» INSTRUCTION 1: Translate the sentence "Then reality kicked in." from the essay on pursuing a passion into Spanish.

» GIVEN TEXT:
3 Priceless Lessons Pursuing My Passion Has Taught Me

#1 — Shoot for down the street, not the stars.

Max Phillips
Jul 29 · 5 min read
Image by Nattanan Kanchanaprat from Pixabay

Leaving the bubble of my university was a scary experience. At first, it filled me with excitement. No more coursework!

Then reality kicked in.

I didn’t know what I wanted to do with my life and ended up applying for an endless stream of marketing roles I knew I didn’t want. My heart was never in it.

By Christmas time last year, I was in a rut. My life had no purpose and no process to keep me going.

I knew I liked writing, but I initially thought it was oversaturated and impossible to make a success from.

Well, here I am. I decided to do it, and I’ve become a top writer, regularly curated and well on the way (I believe) to success. Not that it has been easy, and I’ve faced some harsh realities:

  • I was rejected so many times.
  • I am still learning — every single day.
  • I still get rejected plenty of times.
  • It often isn’t rewarding. I spend a lot of time waiting for rejection emails.

Although my career is only in its fledgeling stages, I am still grateful to be in a position where I don’t have to be overly concerned with bills and finances and have a reliable support network that supports what I’m doing.

No one I know has pursued their passion, that I know of anyway. So it is unchartered waters for me. I have, however, learned plenty of valuable lessons.

Here are the three that stand out most.

Shoot for down the street, not the stars

A mere 13% of surveyed workers feel engaged at work, feeling they have no real directive.

To be honest, I didn’t think doing something I wanted to do even remotely possible. I assumed that it was merely reaching for the stars, and if it did happen, it would be an accident.

» INSTRUCTION 2: In the dataset excerpt rows below, reproduce the stretch that starts with the line containing "Where should I click to: Open the Empresa" and ends with the line containing "pyautogui.click(x=634, y=122)", keeping both of those lines.

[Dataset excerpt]
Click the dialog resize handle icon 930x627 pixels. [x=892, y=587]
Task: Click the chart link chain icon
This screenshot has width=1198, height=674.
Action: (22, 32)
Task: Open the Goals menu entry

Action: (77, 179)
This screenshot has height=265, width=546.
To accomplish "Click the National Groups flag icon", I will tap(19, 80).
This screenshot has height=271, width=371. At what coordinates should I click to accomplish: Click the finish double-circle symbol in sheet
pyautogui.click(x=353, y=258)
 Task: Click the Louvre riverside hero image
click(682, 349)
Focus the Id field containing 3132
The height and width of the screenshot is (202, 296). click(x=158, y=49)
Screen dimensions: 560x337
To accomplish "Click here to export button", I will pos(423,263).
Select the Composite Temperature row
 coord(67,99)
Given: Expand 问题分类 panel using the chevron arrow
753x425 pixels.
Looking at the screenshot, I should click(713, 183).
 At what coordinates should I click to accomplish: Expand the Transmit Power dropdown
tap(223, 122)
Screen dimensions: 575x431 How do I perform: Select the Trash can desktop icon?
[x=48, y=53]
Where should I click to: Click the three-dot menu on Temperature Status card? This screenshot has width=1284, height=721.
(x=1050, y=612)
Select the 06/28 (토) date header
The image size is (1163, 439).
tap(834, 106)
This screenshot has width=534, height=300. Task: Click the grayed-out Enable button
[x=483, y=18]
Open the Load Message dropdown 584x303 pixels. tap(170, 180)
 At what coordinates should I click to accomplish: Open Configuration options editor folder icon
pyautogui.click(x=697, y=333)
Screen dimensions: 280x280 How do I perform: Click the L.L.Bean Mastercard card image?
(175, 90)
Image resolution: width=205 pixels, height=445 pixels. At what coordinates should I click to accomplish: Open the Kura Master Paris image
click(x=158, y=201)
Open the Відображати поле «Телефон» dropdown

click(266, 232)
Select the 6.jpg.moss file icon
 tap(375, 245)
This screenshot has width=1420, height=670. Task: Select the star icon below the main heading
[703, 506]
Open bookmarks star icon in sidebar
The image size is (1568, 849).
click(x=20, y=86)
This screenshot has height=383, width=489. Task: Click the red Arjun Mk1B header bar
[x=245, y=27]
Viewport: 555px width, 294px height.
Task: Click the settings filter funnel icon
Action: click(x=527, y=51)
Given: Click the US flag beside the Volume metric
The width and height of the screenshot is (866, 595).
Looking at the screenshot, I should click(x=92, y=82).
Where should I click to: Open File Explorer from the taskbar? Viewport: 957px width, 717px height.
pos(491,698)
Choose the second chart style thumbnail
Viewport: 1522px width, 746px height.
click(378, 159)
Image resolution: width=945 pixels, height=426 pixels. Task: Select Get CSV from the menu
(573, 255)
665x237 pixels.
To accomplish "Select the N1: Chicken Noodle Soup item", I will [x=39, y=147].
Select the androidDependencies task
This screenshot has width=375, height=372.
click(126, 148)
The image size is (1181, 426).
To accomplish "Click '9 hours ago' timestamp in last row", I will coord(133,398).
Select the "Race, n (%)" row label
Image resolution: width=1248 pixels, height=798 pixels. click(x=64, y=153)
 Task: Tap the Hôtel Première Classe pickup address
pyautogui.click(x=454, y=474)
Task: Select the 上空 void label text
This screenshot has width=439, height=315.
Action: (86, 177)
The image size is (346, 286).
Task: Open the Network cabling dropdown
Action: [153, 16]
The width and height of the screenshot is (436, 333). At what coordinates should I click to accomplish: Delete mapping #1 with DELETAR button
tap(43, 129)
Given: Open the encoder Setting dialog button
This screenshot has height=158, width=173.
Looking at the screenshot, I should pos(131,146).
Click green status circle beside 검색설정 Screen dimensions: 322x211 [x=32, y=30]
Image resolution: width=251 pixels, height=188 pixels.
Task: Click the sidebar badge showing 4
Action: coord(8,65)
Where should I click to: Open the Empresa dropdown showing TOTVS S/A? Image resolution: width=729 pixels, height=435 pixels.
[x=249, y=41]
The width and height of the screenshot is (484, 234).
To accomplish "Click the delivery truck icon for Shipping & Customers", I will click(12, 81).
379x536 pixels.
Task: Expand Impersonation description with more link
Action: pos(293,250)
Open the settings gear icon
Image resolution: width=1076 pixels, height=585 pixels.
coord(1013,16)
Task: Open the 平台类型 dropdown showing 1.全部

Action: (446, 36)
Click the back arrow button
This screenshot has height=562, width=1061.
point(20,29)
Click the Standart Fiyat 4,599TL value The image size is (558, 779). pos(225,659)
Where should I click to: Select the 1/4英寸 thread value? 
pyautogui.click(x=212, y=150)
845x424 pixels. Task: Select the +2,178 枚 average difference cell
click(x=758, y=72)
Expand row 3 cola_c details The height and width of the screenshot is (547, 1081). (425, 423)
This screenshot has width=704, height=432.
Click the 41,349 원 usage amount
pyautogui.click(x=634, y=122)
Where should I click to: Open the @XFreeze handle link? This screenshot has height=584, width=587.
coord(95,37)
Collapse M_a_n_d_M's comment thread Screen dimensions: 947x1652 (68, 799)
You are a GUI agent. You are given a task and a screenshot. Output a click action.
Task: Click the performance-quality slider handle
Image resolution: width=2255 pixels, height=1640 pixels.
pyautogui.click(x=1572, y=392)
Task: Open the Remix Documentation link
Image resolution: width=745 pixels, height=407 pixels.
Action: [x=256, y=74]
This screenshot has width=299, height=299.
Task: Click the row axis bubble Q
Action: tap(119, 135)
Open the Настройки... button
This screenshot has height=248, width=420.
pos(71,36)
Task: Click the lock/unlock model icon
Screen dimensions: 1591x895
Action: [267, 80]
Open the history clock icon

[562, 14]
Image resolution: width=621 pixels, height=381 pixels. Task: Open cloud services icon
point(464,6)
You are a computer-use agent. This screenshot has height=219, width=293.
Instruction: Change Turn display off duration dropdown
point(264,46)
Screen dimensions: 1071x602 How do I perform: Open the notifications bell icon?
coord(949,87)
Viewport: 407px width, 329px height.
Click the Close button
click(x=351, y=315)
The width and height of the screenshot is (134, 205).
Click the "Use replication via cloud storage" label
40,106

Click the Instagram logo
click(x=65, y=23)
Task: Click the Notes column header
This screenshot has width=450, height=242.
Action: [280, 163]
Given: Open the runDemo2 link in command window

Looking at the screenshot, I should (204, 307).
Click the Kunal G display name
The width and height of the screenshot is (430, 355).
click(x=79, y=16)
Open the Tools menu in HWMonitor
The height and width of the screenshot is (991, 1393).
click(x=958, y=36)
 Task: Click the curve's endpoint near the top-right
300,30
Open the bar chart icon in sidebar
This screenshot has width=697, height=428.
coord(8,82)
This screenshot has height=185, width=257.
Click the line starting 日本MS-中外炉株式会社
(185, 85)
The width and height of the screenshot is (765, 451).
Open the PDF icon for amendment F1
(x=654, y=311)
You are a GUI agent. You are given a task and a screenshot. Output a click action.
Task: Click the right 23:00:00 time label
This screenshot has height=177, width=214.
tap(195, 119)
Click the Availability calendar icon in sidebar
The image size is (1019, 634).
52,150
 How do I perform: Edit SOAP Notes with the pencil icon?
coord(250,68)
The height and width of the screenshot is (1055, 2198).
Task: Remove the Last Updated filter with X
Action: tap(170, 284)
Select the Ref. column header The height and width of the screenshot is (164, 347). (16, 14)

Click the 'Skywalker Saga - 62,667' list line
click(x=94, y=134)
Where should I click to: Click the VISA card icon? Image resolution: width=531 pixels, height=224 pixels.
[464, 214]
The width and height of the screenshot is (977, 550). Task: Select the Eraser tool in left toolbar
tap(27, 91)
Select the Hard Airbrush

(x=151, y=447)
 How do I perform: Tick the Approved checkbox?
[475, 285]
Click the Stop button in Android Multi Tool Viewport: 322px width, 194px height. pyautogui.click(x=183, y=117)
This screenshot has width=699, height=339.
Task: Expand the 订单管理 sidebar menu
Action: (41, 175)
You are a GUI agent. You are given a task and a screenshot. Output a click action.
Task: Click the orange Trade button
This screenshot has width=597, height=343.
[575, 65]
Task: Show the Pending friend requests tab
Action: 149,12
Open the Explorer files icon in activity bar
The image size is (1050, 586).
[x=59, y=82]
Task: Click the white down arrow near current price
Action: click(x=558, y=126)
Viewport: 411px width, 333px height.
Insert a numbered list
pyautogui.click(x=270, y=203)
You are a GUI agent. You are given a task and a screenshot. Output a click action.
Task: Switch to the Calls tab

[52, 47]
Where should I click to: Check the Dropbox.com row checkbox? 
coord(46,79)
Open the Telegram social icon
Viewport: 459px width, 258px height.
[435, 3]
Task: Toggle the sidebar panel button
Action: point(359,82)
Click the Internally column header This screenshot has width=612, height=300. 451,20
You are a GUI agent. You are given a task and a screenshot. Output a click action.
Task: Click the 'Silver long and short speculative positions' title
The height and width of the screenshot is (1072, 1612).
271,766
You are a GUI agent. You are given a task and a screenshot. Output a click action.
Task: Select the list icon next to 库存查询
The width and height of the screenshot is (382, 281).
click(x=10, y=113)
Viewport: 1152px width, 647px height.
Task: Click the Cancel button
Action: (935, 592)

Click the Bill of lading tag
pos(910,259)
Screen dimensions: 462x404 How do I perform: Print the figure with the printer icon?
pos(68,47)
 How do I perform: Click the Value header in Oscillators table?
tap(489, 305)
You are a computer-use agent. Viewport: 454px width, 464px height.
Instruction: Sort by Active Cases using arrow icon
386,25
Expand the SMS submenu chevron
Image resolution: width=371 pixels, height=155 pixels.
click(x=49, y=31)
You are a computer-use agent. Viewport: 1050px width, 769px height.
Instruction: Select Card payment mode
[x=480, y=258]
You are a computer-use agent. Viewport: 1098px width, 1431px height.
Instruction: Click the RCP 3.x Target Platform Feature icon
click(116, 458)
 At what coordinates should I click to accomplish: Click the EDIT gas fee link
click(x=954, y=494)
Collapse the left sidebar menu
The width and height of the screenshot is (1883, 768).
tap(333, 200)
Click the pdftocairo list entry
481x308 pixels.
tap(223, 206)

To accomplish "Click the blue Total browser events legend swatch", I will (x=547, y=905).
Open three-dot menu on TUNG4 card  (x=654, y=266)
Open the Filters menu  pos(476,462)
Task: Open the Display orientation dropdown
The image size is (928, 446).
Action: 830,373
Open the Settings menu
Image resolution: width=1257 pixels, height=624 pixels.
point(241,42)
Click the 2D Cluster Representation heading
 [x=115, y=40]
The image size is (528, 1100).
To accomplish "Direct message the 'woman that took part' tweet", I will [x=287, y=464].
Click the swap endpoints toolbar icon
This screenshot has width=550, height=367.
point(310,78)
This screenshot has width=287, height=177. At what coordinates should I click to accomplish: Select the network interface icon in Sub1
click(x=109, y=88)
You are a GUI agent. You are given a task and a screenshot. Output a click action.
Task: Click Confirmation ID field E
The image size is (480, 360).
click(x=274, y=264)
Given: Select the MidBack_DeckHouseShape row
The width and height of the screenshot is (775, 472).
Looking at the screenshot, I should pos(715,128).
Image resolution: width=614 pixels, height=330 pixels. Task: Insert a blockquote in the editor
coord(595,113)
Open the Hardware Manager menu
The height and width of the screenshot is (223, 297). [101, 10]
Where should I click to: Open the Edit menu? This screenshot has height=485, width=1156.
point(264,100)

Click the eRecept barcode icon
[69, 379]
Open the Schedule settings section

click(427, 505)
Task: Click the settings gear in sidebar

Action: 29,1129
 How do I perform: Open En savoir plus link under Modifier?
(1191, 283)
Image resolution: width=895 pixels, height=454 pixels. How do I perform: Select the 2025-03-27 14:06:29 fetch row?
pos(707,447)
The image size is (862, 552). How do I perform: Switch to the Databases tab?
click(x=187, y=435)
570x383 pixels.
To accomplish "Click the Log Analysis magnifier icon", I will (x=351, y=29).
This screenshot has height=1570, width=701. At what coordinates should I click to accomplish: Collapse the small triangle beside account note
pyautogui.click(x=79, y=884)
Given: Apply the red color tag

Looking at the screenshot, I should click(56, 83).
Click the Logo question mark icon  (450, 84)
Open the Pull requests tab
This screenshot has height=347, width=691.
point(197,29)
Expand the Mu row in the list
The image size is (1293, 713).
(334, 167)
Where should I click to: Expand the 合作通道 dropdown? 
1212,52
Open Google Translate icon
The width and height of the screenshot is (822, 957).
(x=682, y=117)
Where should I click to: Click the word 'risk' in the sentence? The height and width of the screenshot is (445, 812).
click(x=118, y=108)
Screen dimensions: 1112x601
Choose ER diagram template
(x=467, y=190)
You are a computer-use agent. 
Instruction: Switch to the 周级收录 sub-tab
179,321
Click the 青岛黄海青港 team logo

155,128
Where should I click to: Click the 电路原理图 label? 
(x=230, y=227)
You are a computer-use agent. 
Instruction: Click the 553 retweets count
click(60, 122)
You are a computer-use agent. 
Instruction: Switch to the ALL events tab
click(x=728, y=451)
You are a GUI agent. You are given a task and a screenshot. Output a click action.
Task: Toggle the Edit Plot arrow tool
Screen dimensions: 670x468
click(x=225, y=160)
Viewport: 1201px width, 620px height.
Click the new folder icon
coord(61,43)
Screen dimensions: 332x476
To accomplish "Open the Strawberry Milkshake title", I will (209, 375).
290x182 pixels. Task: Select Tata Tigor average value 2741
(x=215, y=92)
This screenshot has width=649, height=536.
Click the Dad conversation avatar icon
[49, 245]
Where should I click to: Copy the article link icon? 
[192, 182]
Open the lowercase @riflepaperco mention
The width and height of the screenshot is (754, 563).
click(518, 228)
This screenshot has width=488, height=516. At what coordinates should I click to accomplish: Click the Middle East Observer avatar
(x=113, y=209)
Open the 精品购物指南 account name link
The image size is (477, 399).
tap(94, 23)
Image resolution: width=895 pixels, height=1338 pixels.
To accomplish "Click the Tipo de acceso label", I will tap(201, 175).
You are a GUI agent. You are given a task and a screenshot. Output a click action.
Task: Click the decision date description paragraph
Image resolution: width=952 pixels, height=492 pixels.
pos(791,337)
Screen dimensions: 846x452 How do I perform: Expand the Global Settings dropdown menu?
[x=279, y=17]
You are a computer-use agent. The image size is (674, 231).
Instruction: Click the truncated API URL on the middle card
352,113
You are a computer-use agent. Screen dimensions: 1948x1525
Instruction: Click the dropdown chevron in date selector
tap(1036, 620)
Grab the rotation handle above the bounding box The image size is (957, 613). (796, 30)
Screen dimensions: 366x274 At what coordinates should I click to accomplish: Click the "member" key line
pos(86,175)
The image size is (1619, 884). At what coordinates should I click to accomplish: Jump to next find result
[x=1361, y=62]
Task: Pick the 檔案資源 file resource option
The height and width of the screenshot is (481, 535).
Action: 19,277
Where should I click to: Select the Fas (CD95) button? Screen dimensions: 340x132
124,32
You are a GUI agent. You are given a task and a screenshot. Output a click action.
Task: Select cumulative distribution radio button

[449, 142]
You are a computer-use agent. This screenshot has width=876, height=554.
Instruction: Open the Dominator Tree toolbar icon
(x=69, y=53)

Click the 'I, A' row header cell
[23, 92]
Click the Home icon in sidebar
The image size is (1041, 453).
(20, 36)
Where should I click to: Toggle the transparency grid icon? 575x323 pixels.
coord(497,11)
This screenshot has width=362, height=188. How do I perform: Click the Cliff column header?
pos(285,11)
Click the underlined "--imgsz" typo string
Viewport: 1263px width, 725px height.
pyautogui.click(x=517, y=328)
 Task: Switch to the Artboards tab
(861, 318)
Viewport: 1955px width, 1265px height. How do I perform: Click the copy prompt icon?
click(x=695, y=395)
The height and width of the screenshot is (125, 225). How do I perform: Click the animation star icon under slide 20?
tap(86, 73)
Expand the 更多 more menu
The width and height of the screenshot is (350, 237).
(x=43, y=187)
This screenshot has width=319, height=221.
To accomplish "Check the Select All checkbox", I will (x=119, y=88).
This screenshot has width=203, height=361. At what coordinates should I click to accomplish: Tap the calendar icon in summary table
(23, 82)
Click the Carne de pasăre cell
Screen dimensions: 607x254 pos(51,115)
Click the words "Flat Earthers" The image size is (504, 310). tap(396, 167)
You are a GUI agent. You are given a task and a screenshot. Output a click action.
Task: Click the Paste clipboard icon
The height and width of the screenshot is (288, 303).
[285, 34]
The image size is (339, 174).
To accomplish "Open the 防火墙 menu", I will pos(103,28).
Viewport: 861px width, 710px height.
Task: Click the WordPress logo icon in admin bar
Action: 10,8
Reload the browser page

» WORKED SOLUTION 1: Entonces la realidad se impuso.

» WORKED SOLUTION 2:
Where should I click to: Open the Empresa dropdown showing TOTVS S/A? Image resolution: width=729 pixels, height=435 pixels.
[x=249, y=41]
The width and height of the screenshot is (484, 234).
To accomplish "Click the delivery truck icon for Shipping & Customers", I will click(12, 81).
379x536 pixels.
Task: Expand Impersonation description with more link
Action: pos(293,250)
Open the settings gear icon
Image resolution: width=1076 pixels, height=585 pixels.
coord(1013,16)
Task: Open the 平台类型 dropdown showing 1.全部

Action: (446, 36)
Click the back arrow button
This screenshot has height=562, width=1061.
point(20,29)
Click the Standart Fiyat 4,599TL value The image size is (558, 779). pos(225,659)
Where should I click to: Select the 1/4英寸 thread value? 
pyautogui.click(x=212, y=150)
845x424 pixels. Task: Select the +2,178 枚 average difference cell
click(x=758, y=72)
Expand row 3 cola_c details The height and width of the screenshot is (547, 1081). (425, 423)
This screenshot has width=704, height=432.
Click the 41,349 원 usage amount
pyautogui.click(x=634, y=122)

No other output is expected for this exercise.